Team success has not coincided with Walker's ascent. The Hornets failed to make the playoffs each of the last three seasons. What to do with Walker became the biggest decision for new general manager Mitch Kupchak.
Walker made just $12 million in 2018-19, the final year of his contract. He was one of the most sought-after players in free agency, and it was fair to wonder whether the best player on a non-playoff team should command $220 million.
Walker said he would be willing to take less than the supermax to stay in Charlotte and would give the Hornets first priority.
“How can they not be?’ Walker told reporters. “I don’t understand how they can not be my first priority. I’ve been here eight years. They were the team that drafted me.
“I don’t know if I’ll sign back with them. I’m not sure. But they are my first priority.”
Walker looked enough into his future and decided it was time to move on from the only NBA organization he's ever known. This Hornets core isn't working. Doubling down again on a player who, at most, is only on the borderline of the top five at his position would be a bad basketball move for the Hornets, as well.

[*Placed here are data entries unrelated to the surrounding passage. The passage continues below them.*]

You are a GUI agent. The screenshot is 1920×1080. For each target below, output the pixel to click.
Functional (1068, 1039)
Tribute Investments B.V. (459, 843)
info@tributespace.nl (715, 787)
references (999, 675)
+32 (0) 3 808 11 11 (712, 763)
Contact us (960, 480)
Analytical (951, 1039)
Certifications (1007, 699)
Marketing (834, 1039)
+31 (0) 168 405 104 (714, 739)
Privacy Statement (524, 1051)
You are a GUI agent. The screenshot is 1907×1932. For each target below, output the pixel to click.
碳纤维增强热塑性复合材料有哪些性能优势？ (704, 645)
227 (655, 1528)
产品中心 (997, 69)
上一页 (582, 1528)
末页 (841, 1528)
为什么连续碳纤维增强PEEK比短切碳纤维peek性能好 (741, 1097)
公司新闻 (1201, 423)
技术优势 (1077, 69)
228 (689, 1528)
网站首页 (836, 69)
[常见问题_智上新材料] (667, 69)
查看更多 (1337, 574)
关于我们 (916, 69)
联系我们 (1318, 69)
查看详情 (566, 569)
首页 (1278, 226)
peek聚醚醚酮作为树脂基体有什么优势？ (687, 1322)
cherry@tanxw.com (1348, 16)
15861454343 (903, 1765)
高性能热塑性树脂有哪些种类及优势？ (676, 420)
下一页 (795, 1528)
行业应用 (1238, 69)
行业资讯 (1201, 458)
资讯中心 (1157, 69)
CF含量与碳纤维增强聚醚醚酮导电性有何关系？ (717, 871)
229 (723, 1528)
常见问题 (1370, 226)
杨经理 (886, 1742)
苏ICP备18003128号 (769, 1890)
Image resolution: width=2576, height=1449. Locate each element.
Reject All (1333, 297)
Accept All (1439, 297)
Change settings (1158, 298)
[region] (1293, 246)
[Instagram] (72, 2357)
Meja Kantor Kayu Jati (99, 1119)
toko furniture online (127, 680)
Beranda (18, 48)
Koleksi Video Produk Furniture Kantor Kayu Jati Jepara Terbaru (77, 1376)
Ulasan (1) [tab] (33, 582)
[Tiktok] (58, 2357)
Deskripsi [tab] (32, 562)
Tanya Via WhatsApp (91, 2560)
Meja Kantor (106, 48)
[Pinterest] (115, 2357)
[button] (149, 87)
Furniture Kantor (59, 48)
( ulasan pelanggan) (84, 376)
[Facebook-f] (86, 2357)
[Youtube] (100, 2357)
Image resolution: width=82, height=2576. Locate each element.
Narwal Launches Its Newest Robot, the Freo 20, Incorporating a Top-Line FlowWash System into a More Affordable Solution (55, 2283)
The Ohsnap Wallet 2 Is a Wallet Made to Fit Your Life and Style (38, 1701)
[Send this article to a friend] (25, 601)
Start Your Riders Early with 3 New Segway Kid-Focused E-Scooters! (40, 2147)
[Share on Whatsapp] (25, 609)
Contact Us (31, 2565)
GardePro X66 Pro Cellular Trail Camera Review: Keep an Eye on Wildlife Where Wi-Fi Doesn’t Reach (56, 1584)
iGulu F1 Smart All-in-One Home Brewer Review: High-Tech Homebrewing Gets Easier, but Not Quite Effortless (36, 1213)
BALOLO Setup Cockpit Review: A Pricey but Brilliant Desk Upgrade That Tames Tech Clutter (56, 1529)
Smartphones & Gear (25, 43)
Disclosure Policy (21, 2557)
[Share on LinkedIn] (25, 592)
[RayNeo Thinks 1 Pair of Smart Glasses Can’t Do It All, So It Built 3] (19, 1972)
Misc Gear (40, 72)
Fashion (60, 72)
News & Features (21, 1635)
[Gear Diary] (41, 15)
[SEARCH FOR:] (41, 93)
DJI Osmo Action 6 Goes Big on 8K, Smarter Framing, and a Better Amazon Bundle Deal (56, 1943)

Walker needs to be on a playoff team where he's the second or third option. It was better for both sides to move on.
Boston provides that, and he's presumably being brought in with plans to make a deep postseason run.
The Celtics provide a promising young core that includes Jayson Tatum and Jaylen Brown but have been mired in turmoil. They already lost Kyrie Irving and Al Horford to free agency, which is the only reason they have salary-cap space available.
Boston has a better supporting cast than Charlotte, but Walker isn't leaving for anything resembling a title contender. One also has to wonder about fit in terms of age, with Walker rapidly approaching his 30th birthday while Tatum and Brown are well shy of 25.